[What you have to do] Would you write the data out once more, exactly as it is?

--- Material for the task ---

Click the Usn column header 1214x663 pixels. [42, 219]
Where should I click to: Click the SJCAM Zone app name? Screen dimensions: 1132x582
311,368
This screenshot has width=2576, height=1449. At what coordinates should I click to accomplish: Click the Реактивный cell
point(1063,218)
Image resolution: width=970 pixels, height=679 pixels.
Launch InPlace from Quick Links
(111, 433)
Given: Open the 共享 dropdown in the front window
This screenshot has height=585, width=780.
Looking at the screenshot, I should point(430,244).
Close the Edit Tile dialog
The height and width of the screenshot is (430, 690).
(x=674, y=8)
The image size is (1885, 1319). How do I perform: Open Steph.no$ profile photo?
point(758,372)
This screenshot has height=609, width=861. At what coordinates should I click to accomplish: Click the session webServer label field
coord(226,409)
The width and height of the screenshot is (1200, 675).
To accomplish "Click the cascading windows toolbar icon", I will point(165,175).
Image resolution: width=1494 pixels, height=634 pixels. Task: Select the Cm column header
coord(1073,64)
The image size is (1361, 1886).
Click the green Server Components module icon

---

[Answer area]
Click the Usn column header 1214x663 pixels. [42, 219]
Where should I click to: Click the SJCAM Zone app name? Screen dimensions: 1132x582
311,368
This screenshot has width=2576, height=1449. At what coordinates should I click to accomplish: Click the Реактивный cell
point(1063,218)
Image resolution: width=970 pixels, height=679 pixels.
Launch InPlace from Quick Links
(111, 433)
Given: Open the 共享 dropdown in the front window
This screenshot has height=585, width=780.
Looking at the screenshot, I should point(430,244).
Close the Edit Tile dialog
The height and width of the screenshot is (430, 690).
(x=674, y=8)
The image size is (1885, 1319). How do I perform: Open Steph.no$ profile photo?
point(758,372)
This screenshot has height=609, width=861. At what coordinates should I click to accomplish: Click the session webServer label field
coord(226,409)
The width and height of the screenshot is (1200, 675).
To accomplish "Click the cascading windows toolbar icon", I will point(165,175).
Image resolution: width=1494 pixels, height=634 pixels. Task: Select the Cm column header
coord(1073,64)
The image size is (1361, 1886).
Click the green Server Components module icon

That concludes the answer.